TEXT SECTION:
By Sunil Garodia
First publised on 2026-05-28 11:03:33
This is the second of the five-article series on this subject.
Whatever one thinks of the language Chief Justice Surya Kant chose, the underlying problem he pointed toward is real and corrosive. India has, for decades, struggled with a plague of fraudulent credentials. Fake degree mills operate openly in several states. Bar council enrolments have been tainted by bogus law certificates. Medical councils have detected practitioners with fabricated MBBS degrees treating patients. Journalists have been found carrying press cards from non-existent publications. The problem is not imaginary.
The entry of fraudulent actors into professions that depend on public trust causes damage that is neither abstract nor trivial. A lawyer who obtained admission through a forged degree does not merely cheat the system - he cheats every client who relies on his counsel, every opposing party who deserves competent adversarial representation, and every genuine law graduate who earned her place honestly. The same logic applies across medicine, journalism, the civil services, and the judiciary itself.
RTI activism, which the CJI appeared to include in his sweep of criticism, is an interesting case. The Right to Information Act is a genuine democratic instrument, and most of its practitioners serve the public interest by extracting information that governments prefer to bury. But there is a subset that weaponises RTI filings as instruments of extortion - flooding offices with queries not to seek information but to extract cash payments for withdrawal. These actors pollute the mechanism for everyone who uses it legitimately.

SUPPLIED DATA:
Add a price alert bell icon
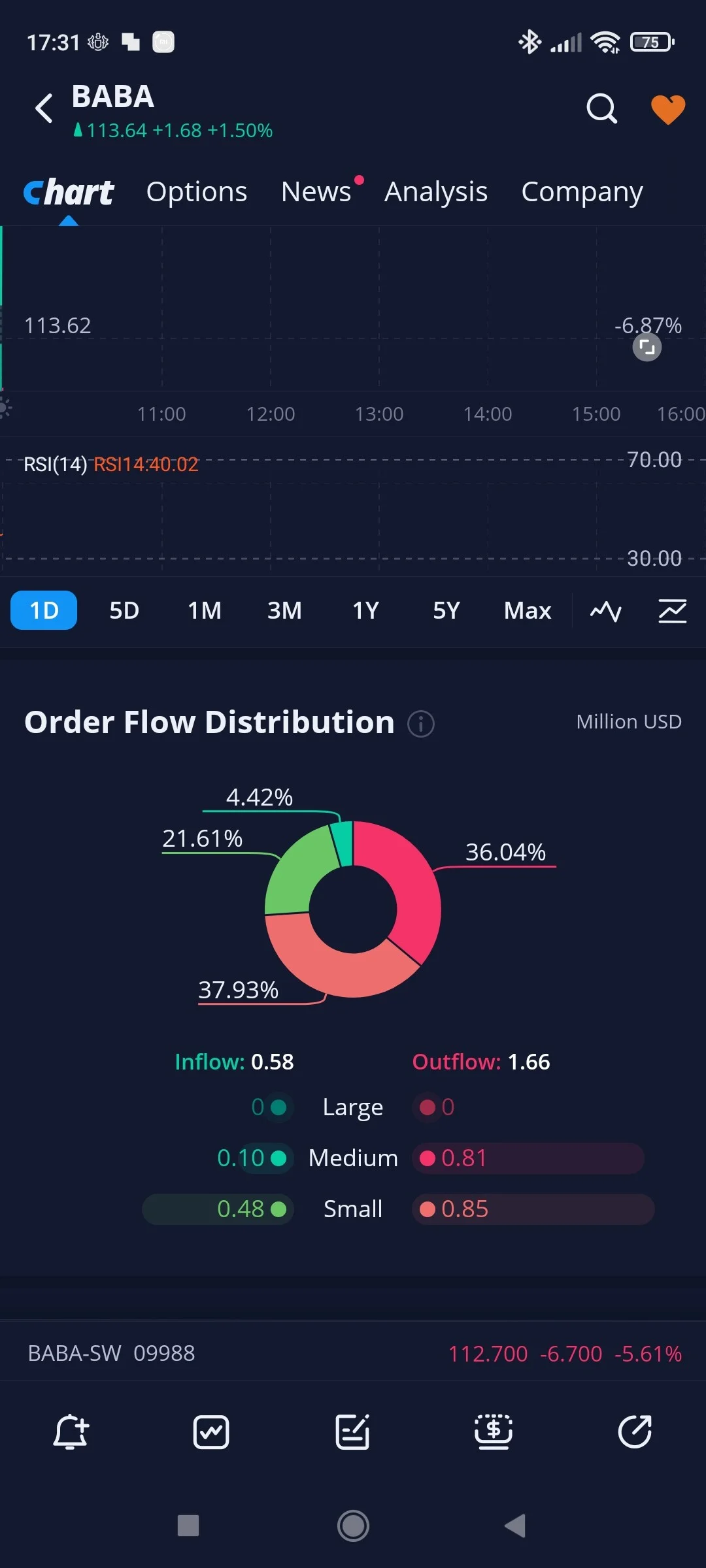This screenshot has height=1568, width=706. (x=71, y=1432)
==
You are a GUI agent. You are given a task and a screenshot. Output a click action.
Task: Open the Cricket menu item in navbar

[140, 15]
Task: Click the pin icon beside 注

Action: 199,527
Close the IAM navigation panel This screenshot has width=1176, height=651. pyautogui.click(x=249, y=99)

WHAT TO WORK ON:
[1] In the article on fraudulent credentials, condense the paragraph beginning "The entry of fraudulent actors" into a short bulleted list that keeps its main points.
[2] Carry on the article on fraudulent credentials from its last sentence, in the same voice.

RESULTS OF THE TASKS:
[1]
- Fraudulent actors entering professions that depend on public trust cause real, serious damage.
- A lawyer admitted on a forged degree cheats the system and also:
  - every client who relies on his counsel,
  - every opposing party owed competent adversarial representation,
  - every genuine law graduate who earned her place honestly.
- The same reasoning holds for medicine, journalism, the civil services and the judiciary.

[2]
The distinction, however, between those who abuse institutions and those who criticise them is one that courts must be especially careful to maintain. Criticism of institutions - including the Supreme Court - is not abuse. Asking uncomfortable questions of public officials is not parasitism. Reporting facts that powerful people would rather suppress is not cockroach behaviour. A judge who cannot distinguish between a fraudster with a fake degree and a journalist asking a difficult question has a problem far more serious than imprecise language.
The solution to the genuine problem of fraudulent credentials lies in stricter verification, independent bar council audits, and stronger prosecution of degree mills - not in rhetorical sweeps that conflate the fraudster with the critic. Precision in diagnosis is as important in institutional reform as it is in medicine. The CJI was pointing at a real disease. He named the wrong patient.